Clients could implement something in their MCP server configs like:

{
  "mcpServers": {
    "gdrive": {
      "command": "node",
      "args": [
        "/Users/admin/github-projects/mcp-gdrive/dist/index.js"
      ],
      "alwaysApprove": ["readDocument"],
      "alwaysAsk": ["createNewDocument"]
    }
  }
}

It wouldn't have to be static -- the client could update that "config" at runtime as the user clicks UI buttons that indicate their level of approval for a server's tool definitions.

It is already in-bounds with the MCP spec to implement something like this. In theory it could be standardized as a best practice, but I think we should wait and see how apps do some implementations before trying to standardize.

[leblancfg]

It wouldn't have to be static -- the client could update that "config" at runtime

Yes 100% aligned with that.

standardized as a best practice

That's generally my goal here. If I install an MCP server from a trusted source, it would be handy for it to come with its own suggestions of what should be alwaysAsk, etc. But yes, ultimately it will always be up to client apps to implement as they so wish.

The idea is also to reduce toil. The use cases I have in mind are multi-tennant, likely pointing to dozens of MCP servers in the future.

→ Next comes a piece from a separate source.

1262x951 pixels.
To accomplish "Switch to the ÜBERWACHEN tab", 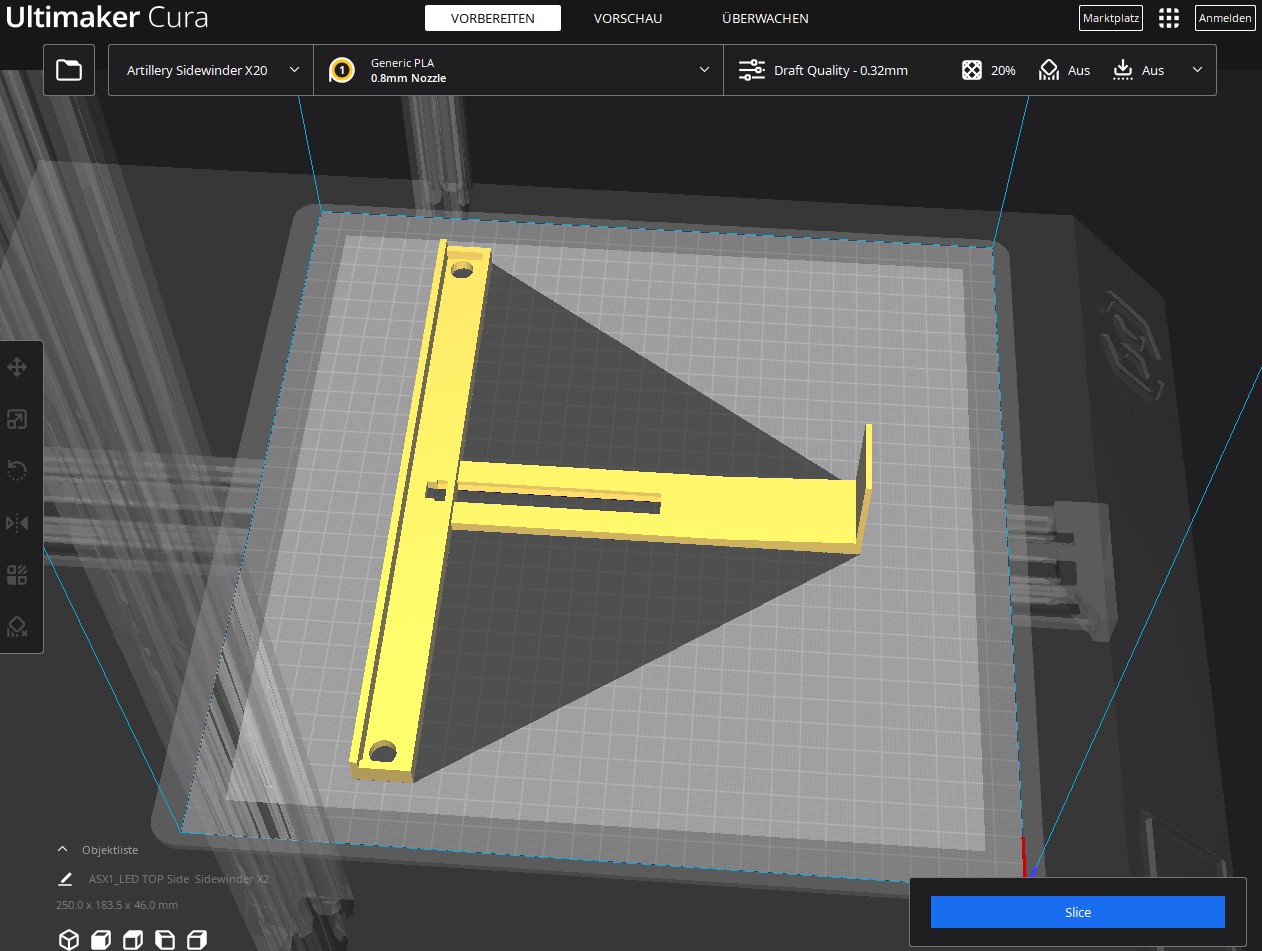I will [x=765, y=18].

In the suggestion above, I could easily see it become a part-time job to keep up and decide what global defaults for the alwaysApprove and alwaysAsk sections – which IMO could be mostly avoided.

---

Furthermore, I can imagine a future where many API-driven services have the MCP server implementation simply being dynamically generated from an OpenAPI spec (with risk level e.g. inferred from HTTP verb and/or encoded as an endpoint tag).

This could make single edit updates possible:

1. the service team updates their API definition in a single location, e.g. adding a new DELETE route. It's tagged as alwaysAsk.
2. The OpenAPI spec updates on deploy
3. The MCP server dynamically generates a new tool action for it
4. The chatbot client automatically sets the new tool action default to alwaysAsk

No need for the service team to ALSO update the MCP server code, or go meddle with the chatbot's MCP server configs.

[tadasant]

I think the concept of a "hint" from the server in this context is a reasonable ask. Just a question of whether it's worth introducing that surface area into the spec and whether we have enough of a sense as to the final use cases to properly spec out the possibilities here.

A workaround idea in the meanwhile (which might be the preferable approach in many cases): have the client run inference on every newly available tool call's name/description. If you can trust the server, then an LLM should be able to tell you whether the new tool should be alwaysAsk, alwaysAllow, etc based on some preconfigured user preferences and store that result. So the end-user never has to be prompted with approval screens unnecessarily.